## Problem statement
Reproduce every record exactly as it appears, but not the pictures.

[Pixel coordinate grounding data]

- Opening Delimiter -

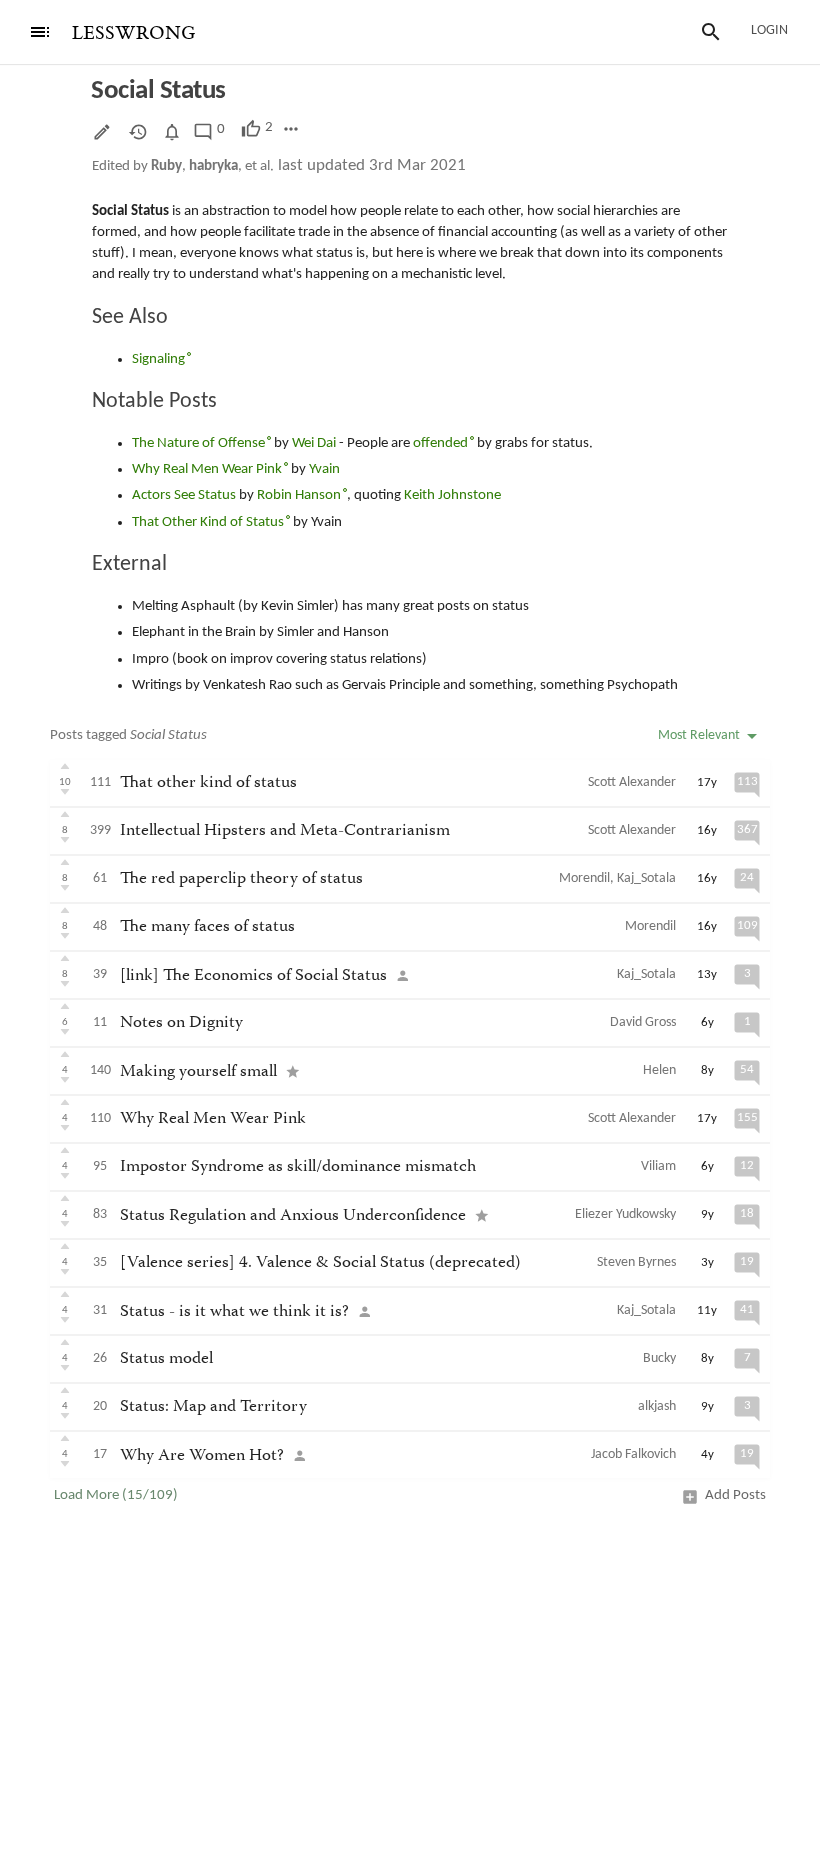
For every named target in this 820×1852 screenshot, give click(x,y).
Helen (659, 1070)
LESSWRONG (133, 33)
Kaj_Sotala (646, 878)
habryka (213, 166)
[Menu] (40, 32)
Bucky (659, 1358)
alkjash (657, 1406)
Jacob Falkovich (633, 1454)
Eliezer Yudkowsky (625, 1214)
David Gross (643, 1022)
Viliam (658, 1166)
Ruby (166, 166)
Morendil (584, 878)
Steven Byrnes (636, 1262)
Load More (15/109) (116, 1495)
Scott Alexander (632, 782)
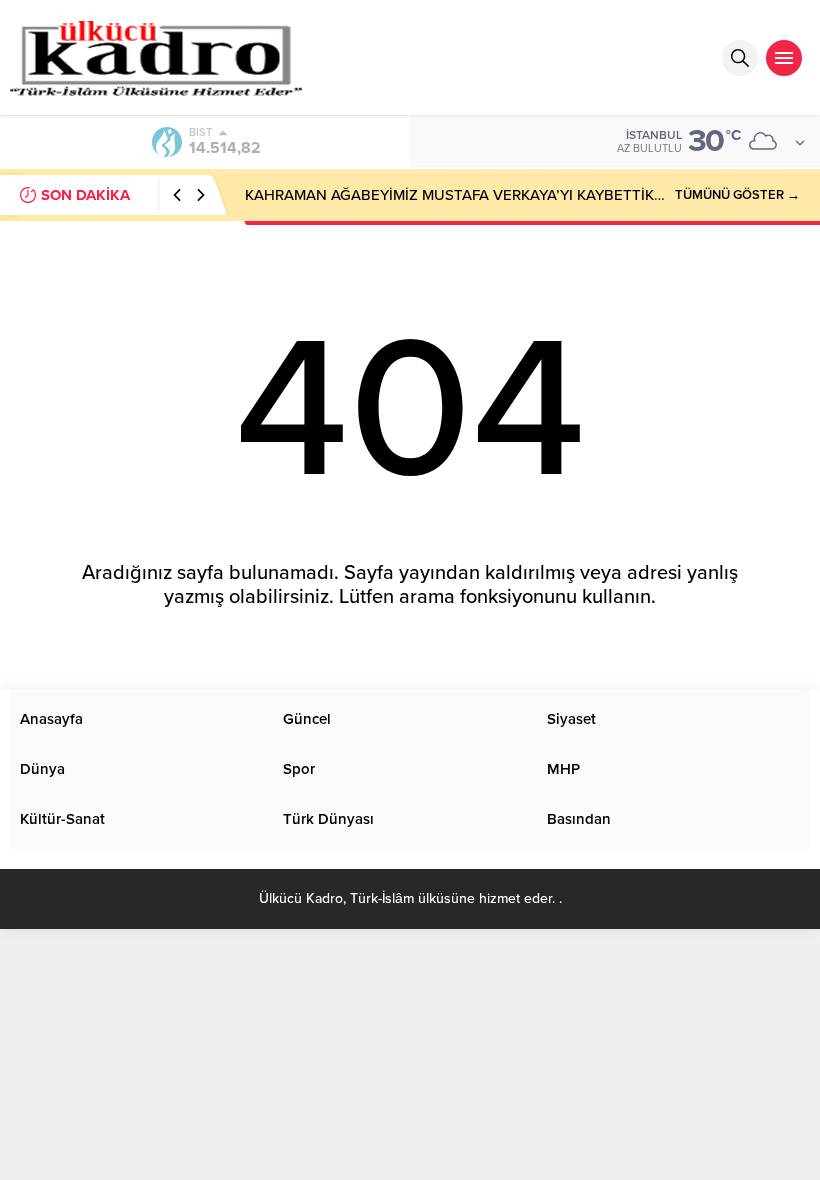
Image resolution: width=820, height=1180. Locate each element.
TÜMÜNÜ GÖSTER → (737, 195)
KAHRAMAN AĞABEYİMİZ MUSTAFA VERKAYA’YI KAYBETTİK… (455, 195)
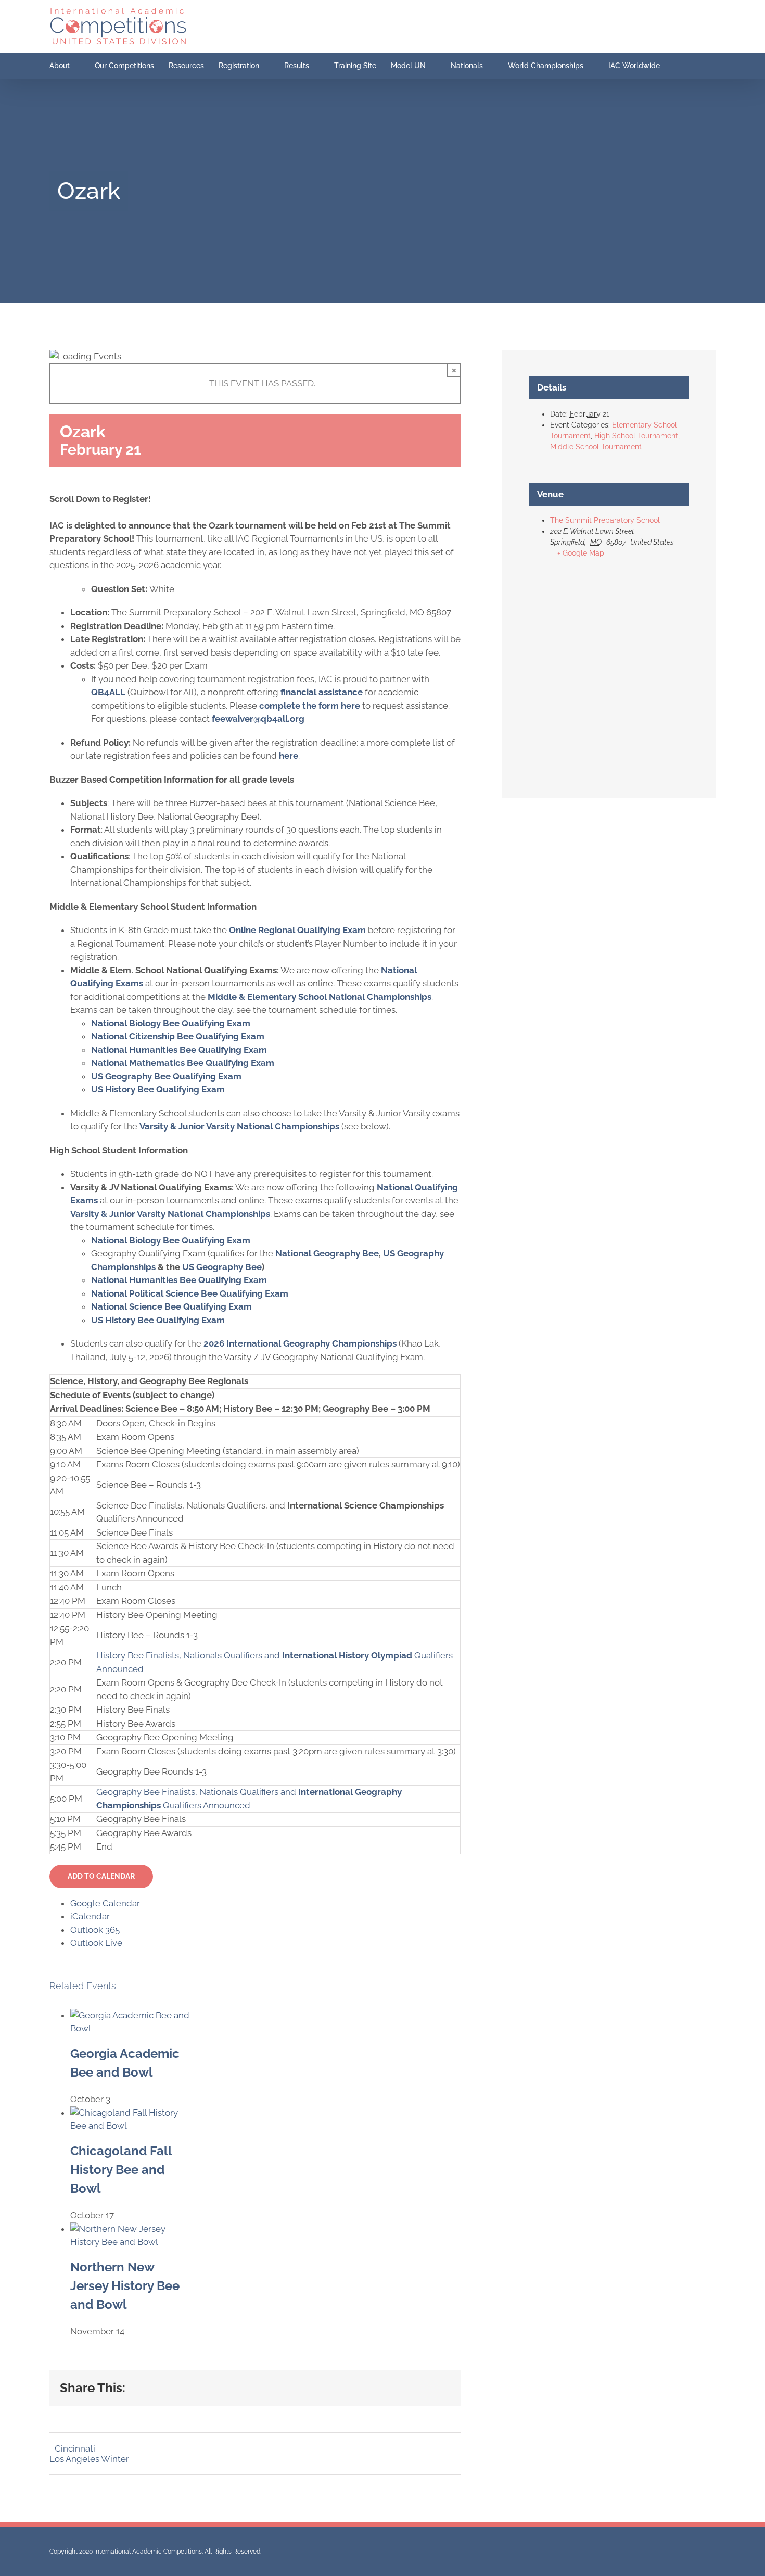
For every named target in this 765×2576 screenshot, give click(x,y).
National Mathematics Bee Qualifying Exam (182, 1063)
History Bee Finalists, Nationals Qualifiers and (189, 1655)
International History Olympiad (347, 1655)
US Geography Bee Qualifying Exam (166, 1076)
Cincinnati (75, 2448)
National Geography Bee (327, 1253)
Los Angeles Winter (89, 2459)
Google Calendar (105, 1903)
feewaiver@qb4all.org (258, 718)
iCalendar (90, 1916)
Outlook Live (96, 1943)
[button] (688, 66)
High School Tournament (636, 436)
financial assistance (321, 692)
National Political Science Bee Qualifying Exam (189, 1293)
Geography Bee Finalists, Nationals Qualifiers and (197, 1792)
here (288, 755)
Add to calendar (101, 1876)
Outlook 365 (95, 1930)
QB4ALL (108, 692)
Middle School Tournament (596, 447)
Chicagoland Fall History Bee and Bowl (121, 2169)
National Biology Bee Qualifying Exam (170, 1023)
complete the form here (309, 705)
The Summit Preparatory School (605, 520)
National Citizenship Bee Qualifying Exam (177, 1036)
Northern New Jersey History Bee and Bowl (125, 2285)
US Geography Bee (222, 1267)
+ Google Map (580, 553)
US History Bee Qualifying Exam (158, 1089)
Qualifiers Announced (205, 1805)
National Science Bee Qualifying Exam (171, 1306)
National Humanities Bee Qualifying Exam (179, 1050)
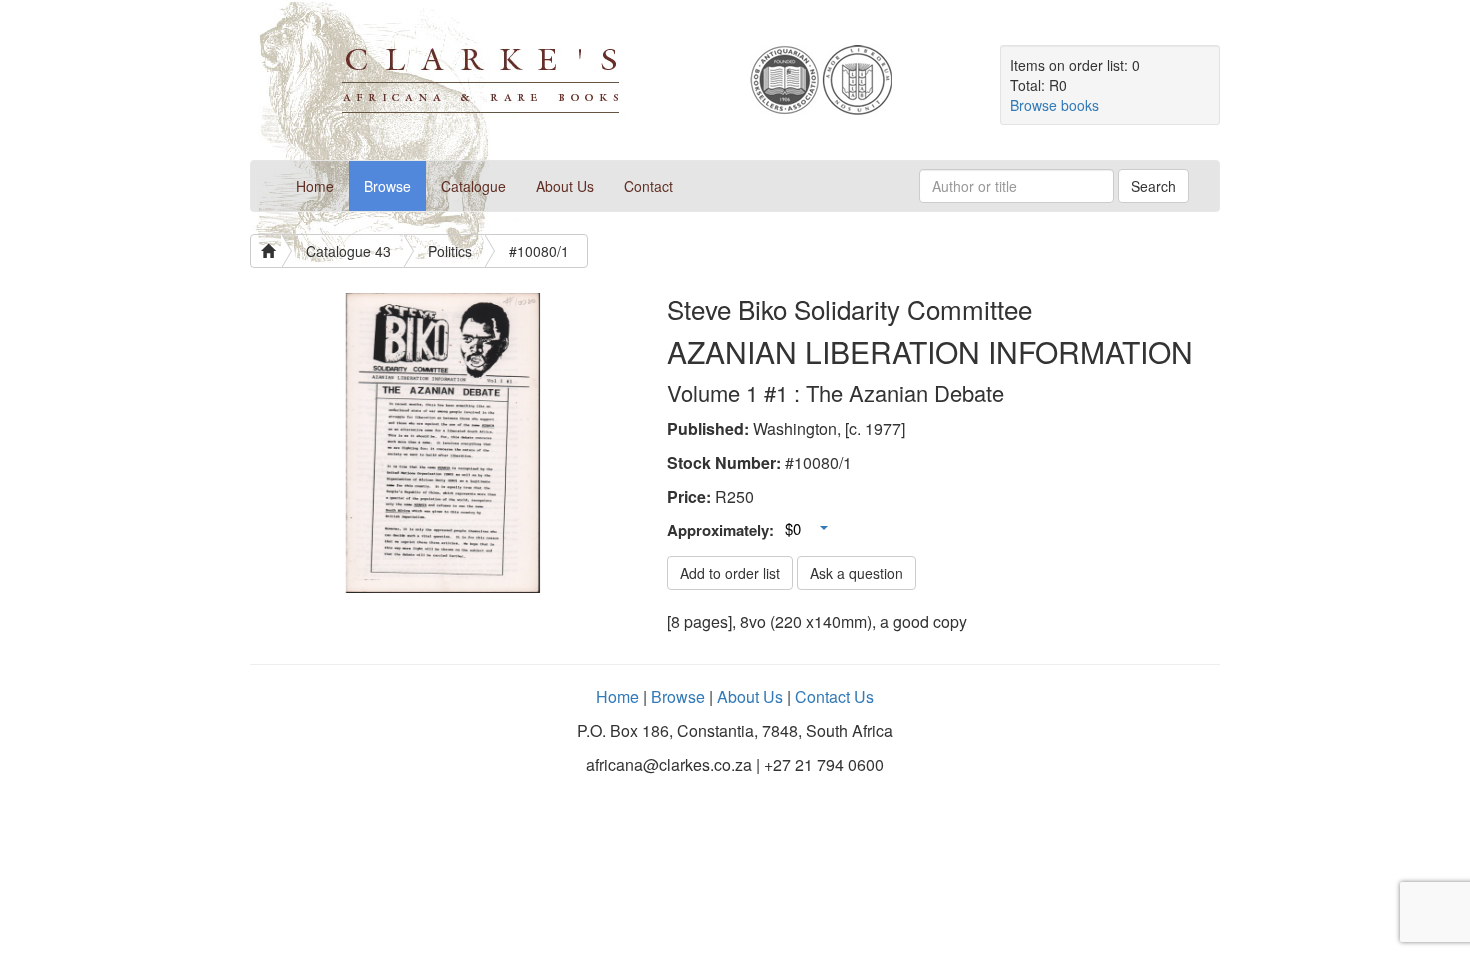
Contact (648, 186)
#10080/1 (539, 251)
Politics (450, 251)
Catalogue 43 (348, 251)
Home (322, 185)
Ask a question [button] (856, 573)
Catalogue (473, 186)
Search (1153, 186)
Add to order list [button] (730, 573)
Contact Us (834, 696)
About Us (565, 186)
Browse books (1054, 105)
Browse (387, 186)
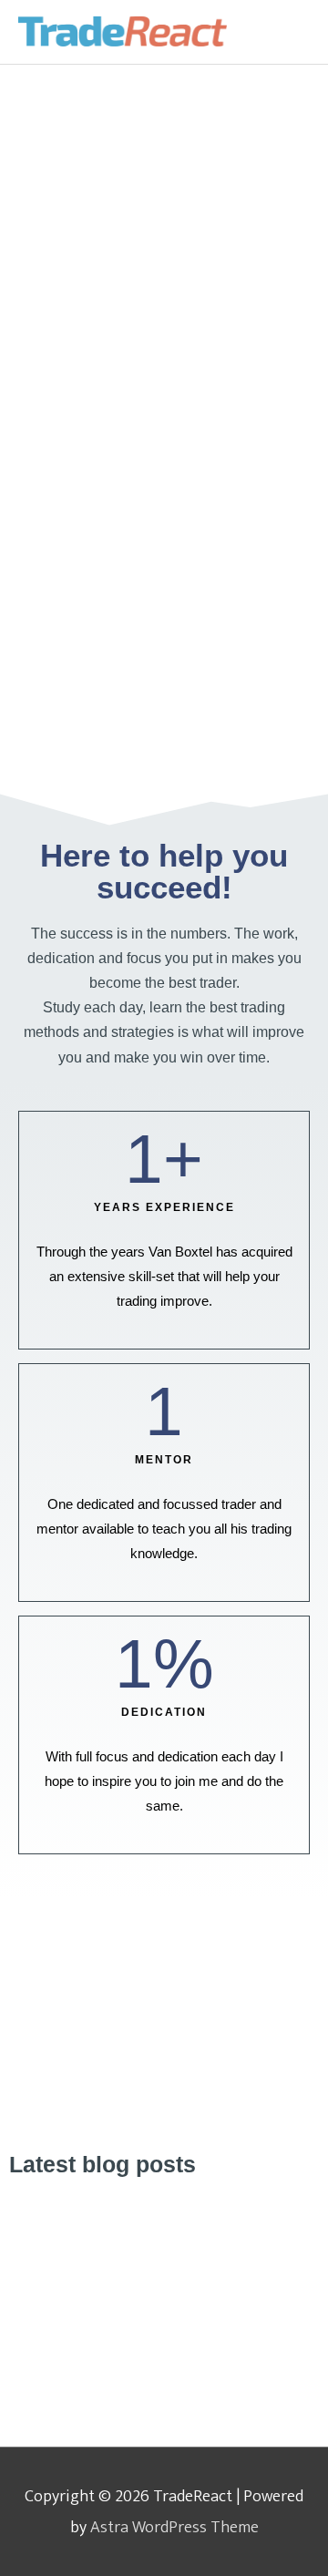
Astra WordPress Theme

- Closing Delimiter -

## Solution to this problem
For every named target in this 820×1852 screenshot, give click(x,y).
Helen (659, 1070)
LESSWRONG (133, 33)
Kaj_Sotala (646, 878)
habryka (213, 166)
[Menu] (40, 32)
Bucky (659, 1358)
alkjash (657, 1406)
Jacob Falkovich (633, 1454)
Eliezer Yudkowsky (625, 1214)
David Gross (643, 1022)
Viliam (658, 1166)
Ruby (166, 166)
Morendil (584, 878)
Steven Byrnes (636, 1262)
Load More (15/109) (116, 1495)
Scott Alexander (632, 782)
Image resolution: width=820, height=1180. Locate each element.
TÜMÜNÜ GÖSTER → (737, 195)
KAHRAMAN AĞABEYİMİZ MUSTAFA VERKAYA’YI KAYBETTİK… (455, 195)
For every named target in this 765×2576 screenshot, give click(x,y).
National Mathematics Bee Qualifying Exam (182, 1063)
History Bee Finalists, Nationals Qualifiers and (189, 1655)
International History Olympiad (347, 1655)
US Geography Bee Qualifying Exam (166, 1076)
Cincinnati (75, 2448)
National Geography Bee (327, 1253)
Los Angeles Winter (89, 2459)
Google Calendar (105, 1903)
feewaiver@qb4all.org (258, 718)
iCalendar (90, 1916)
Outlook Live (96, 1943)
[button] (688, 66)
High School Tournament (636, 436)
financial assistance (321, 692)
National Political Science Bee Qualifying Exam (189, 1293)
Geography Bee Finalists, Nationals Qualifiers and (197, 1792)
here (288, 755)
Add to calendar (101, 1876)
Outlook 365 (95, 1930)
QB4ALL (108, 692)
Middle School Tournament (596, 447)
Chicagoland Fall History Bee and Bowl (121, 2169)
National Biology Bee Qualifying Exam (170, 1023)
complete the form here (309, 705)
The Summit Preparatory School (605, 520)
National Citizenship Bee Qualifying Exam (177, 1036)
Northern New Jersey History Bee and Bowl (125, 2285)
US Geography Bee (222, 1267)
+ Google Map (580, 553)
US History Bee Qualifying Exam (158, 1089)
Qualifiers Announced (205, 1805)
National Science Bee Qualifying Exam (171, 1306)
National Humanities Bee Qualifying Exam (179, 1050)
Contact (648, 186)
#10080/1 (539, 251)
Politics (450, 251)
Catalogue 43 (348, 251)
Home (322, 185)
Ask a question [button] (856, 573)
Catalogue (473, 186)
Search (1153, 186)
Add to order list [button] (730, 573)
Contact Us (834, 696)
About Us (565, 186)
Browse books (1054, 105)
Browse (387, 186)
Astra WordPress Theme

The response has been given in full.